● **THE PROBLEM**
Each entry must come back word for word; drop the images as you go.

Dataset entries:
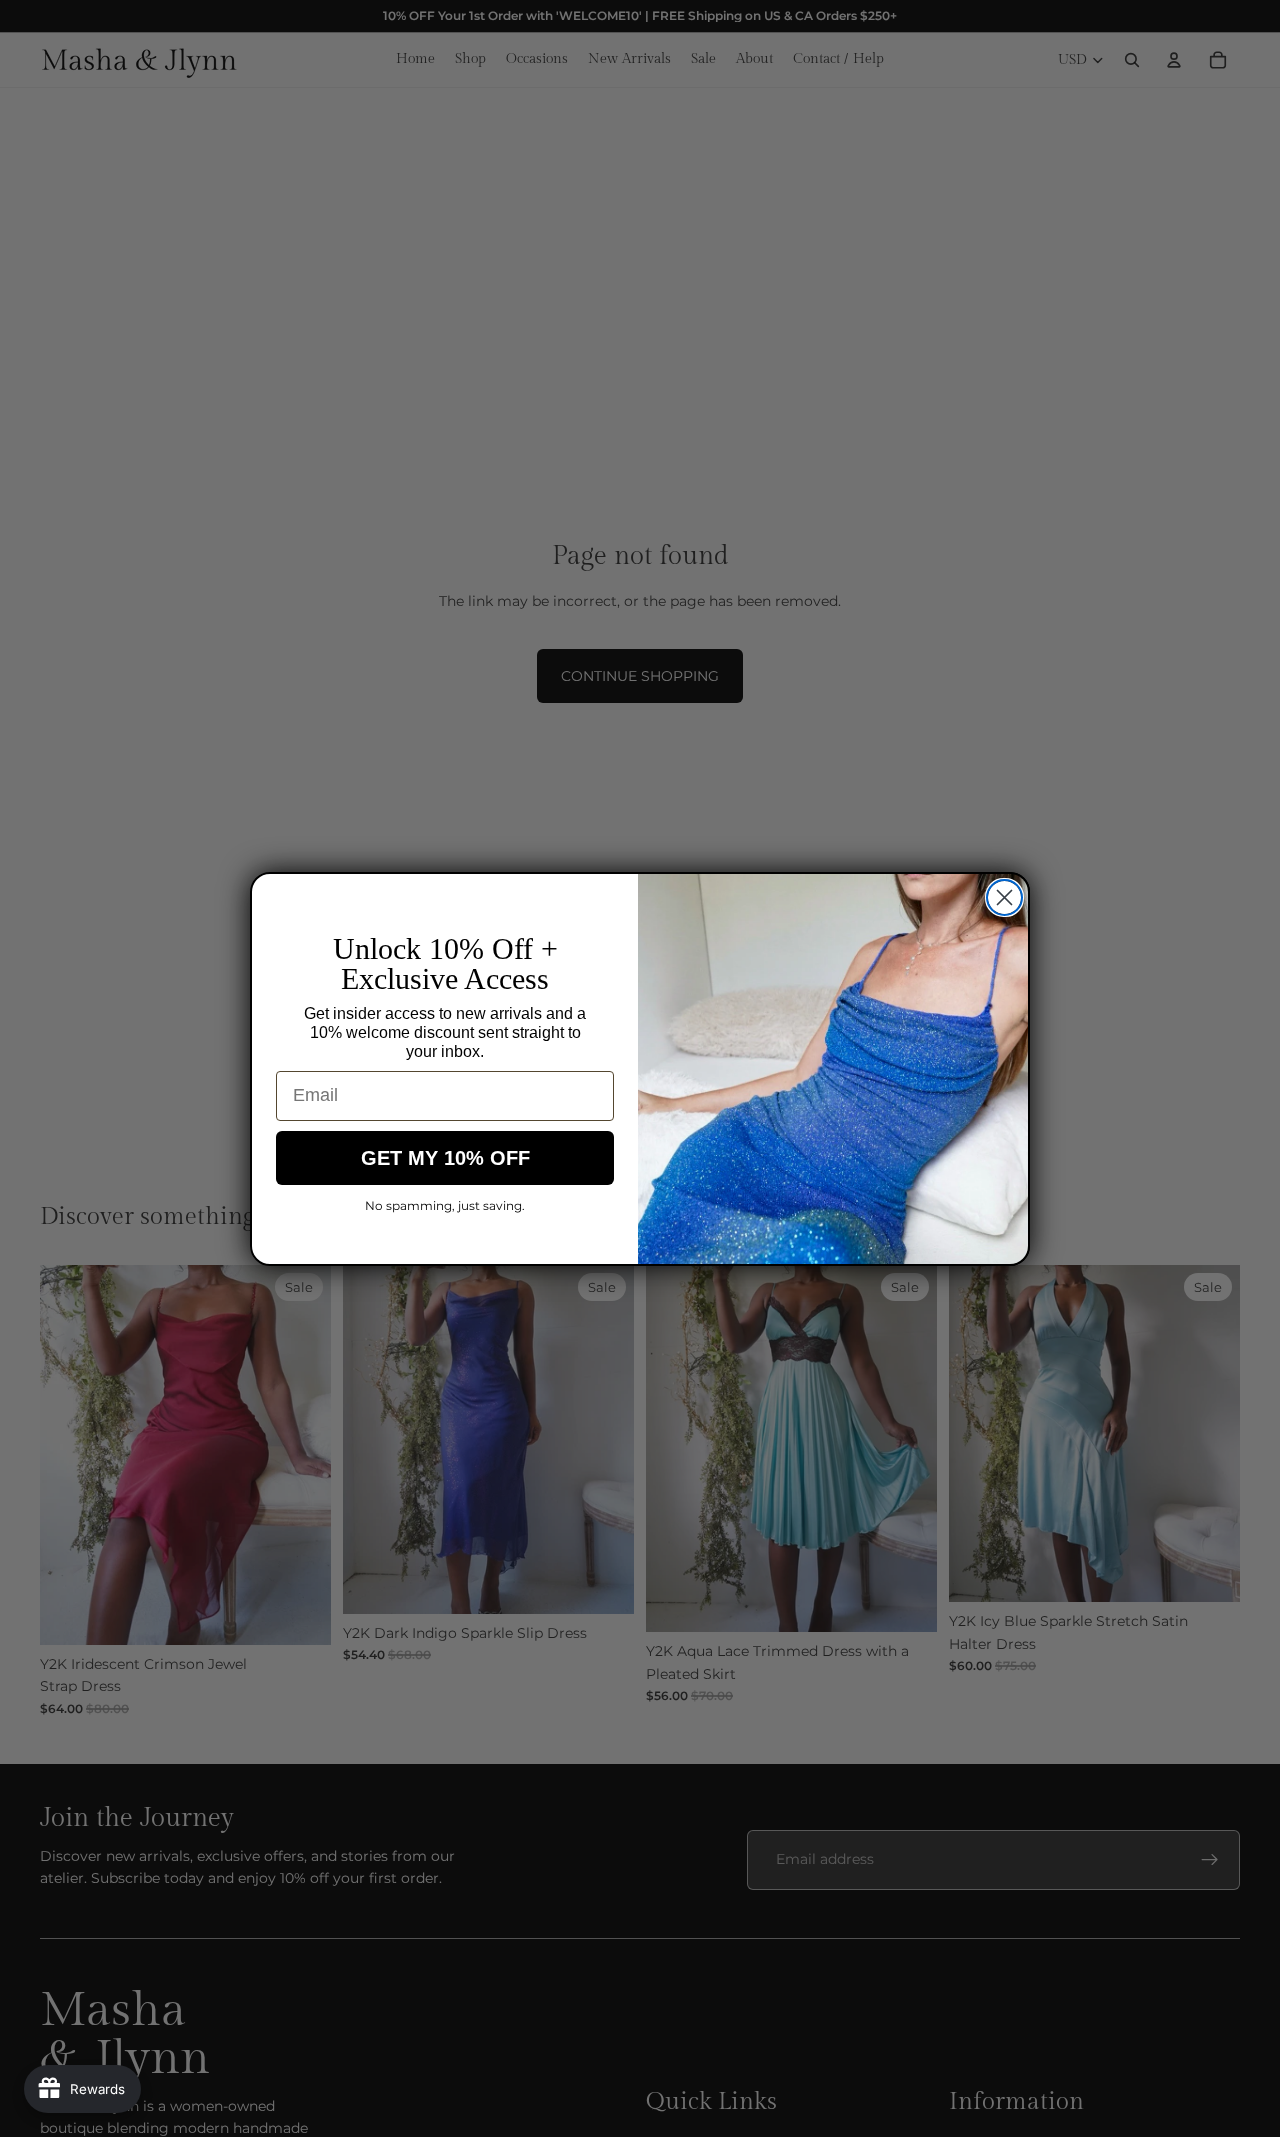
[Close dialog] (1004, 897)
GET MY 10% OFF (445, 1158)
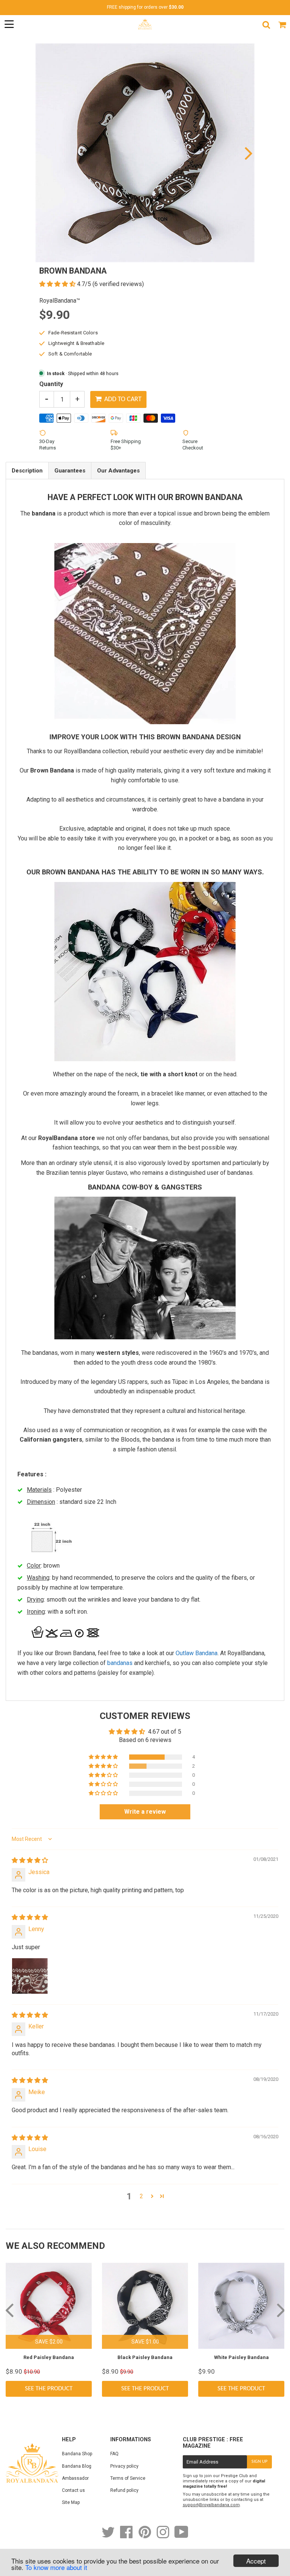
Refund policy (124, 2490)
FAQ (114, 2453)
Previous (42, 153)
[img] (30, 1860)
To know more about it (56, 2567)
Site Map (71, 2502)
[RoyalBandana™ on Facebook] (127, 2536)
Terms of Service (127, 2478)
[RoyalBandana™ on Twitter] (109, 2536)
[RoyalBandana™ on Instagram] (163, 2536)
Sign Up (259, 2461)
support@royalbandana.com (211, 2504)
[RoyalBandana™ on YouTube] (181, 2536)
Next (248, 153)
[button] (58, 284)
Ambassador (75, 2478)
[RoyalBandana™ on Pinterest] (145, 2536)
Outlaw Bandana (197, 1653)
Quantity (51, 384)
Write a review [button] (145, 1811)
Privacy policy (124, 2466)
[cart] (282, 24)
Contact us (73, 2490)
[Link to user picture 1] (30, 1976)
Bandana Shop (77, 2453)
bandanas (120, 1663)
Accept (256, 2560)
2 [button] (141, 2196)
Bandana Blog (76, 2466)
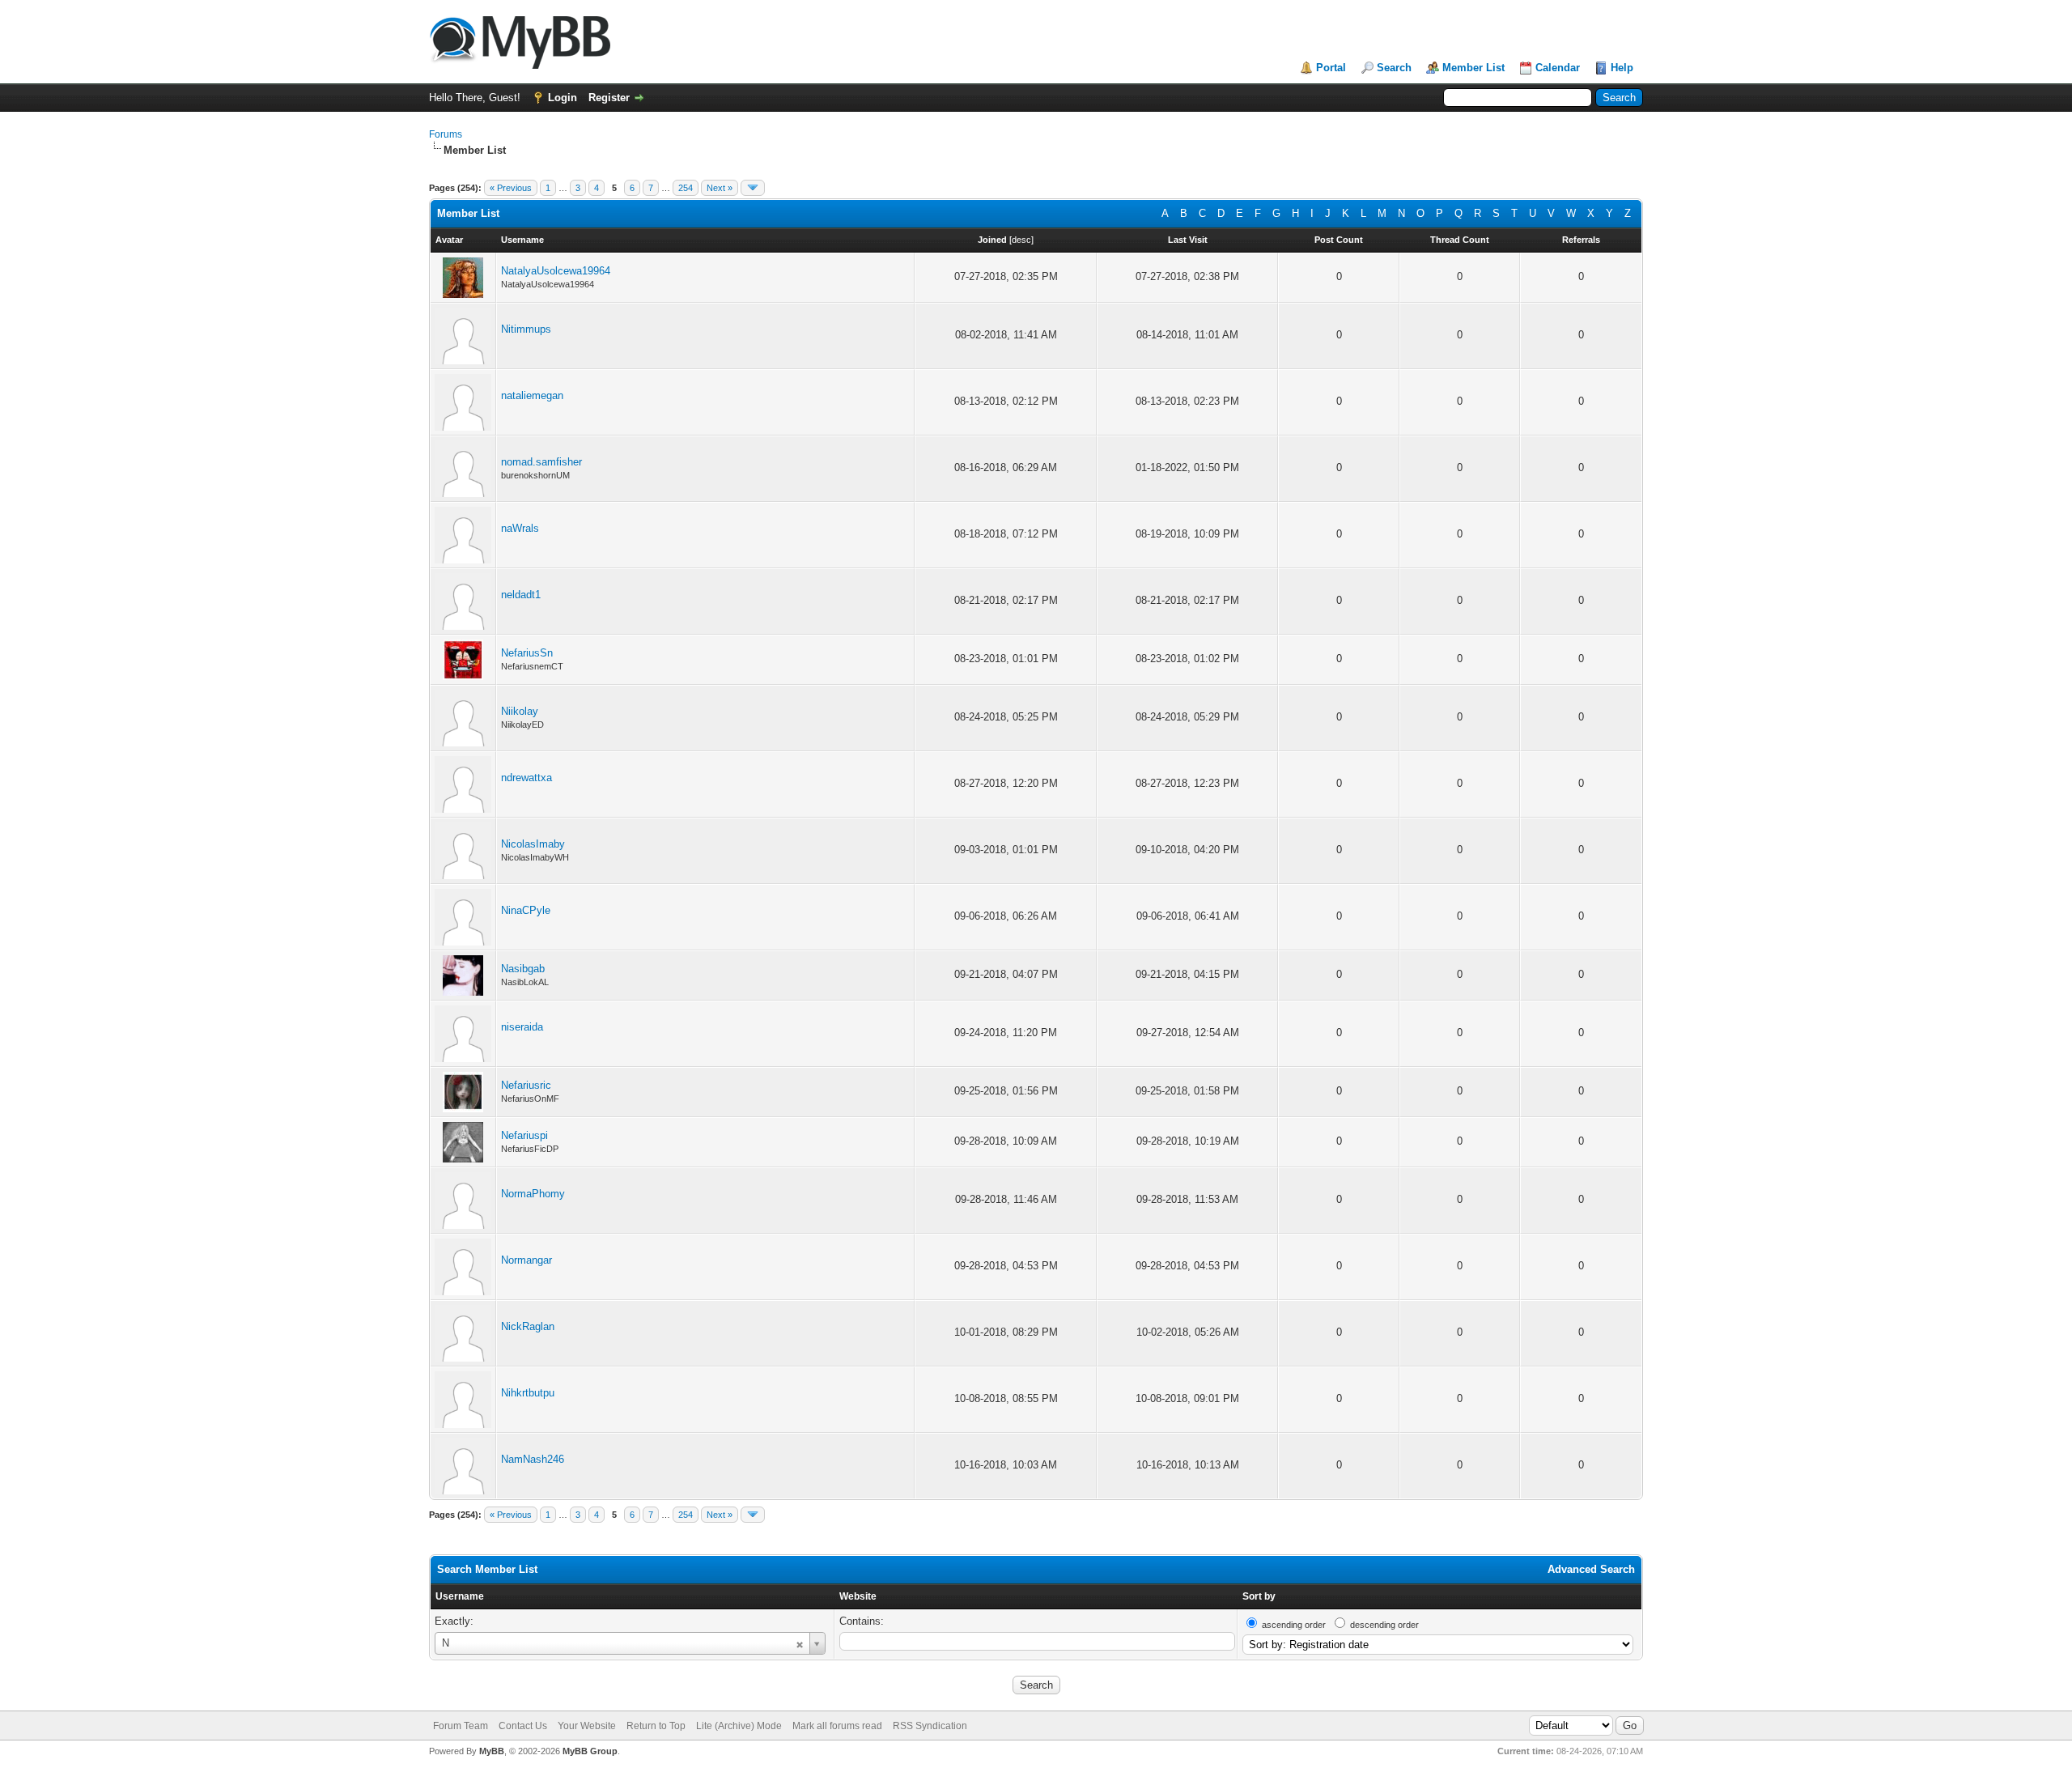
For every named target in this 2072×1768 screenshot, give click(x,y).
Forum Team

● **SOLUTION**
[Close dialog] (1004, 897)
GET MY 10% OFF (445, 1158)
Refund policy (124, 2490)
FAQ (114, 2453)
Previous (42, 153)
[img] (30, 1860)
To know more about it (56, 2567)
Site Map (71, 2502)
[RoyalBandana™ on Facebook] (127, 2536)
Terms of Service (127, 2478)
[RoyalBandana™ on Twitter] (109, 2536)
[RoyalBandana™ on Instagram] (163, 2536)
Sign Up (259, 2461)
support@royalbandana.com (211, 2504)
[RoyalBandana™ on YouTube] (181, 2536)
Next (248, 153)
[button] (58, 284)
Ambassador (75, 2478)
[RoyalBandana™ on Pinterest] (145, 2536)
Outlaw Bandana (197, 1653)
Quantity (51, 384)
Write a review [button] (145, 1811)
Privacy policy (124, 2466)
[cart] (282, 24)
Contact us (73, 2490)
[Link to user picture 1] (30, 1976)
Bandana Shop (77, 2453)
bandanas (120, 1663)
Accept (256, 2560)
2 [button] (141, 2196)
Bandana Blog (76, 2466)
For every named target in this 2072×1768 screenshot, give click(x,y).
Forum Team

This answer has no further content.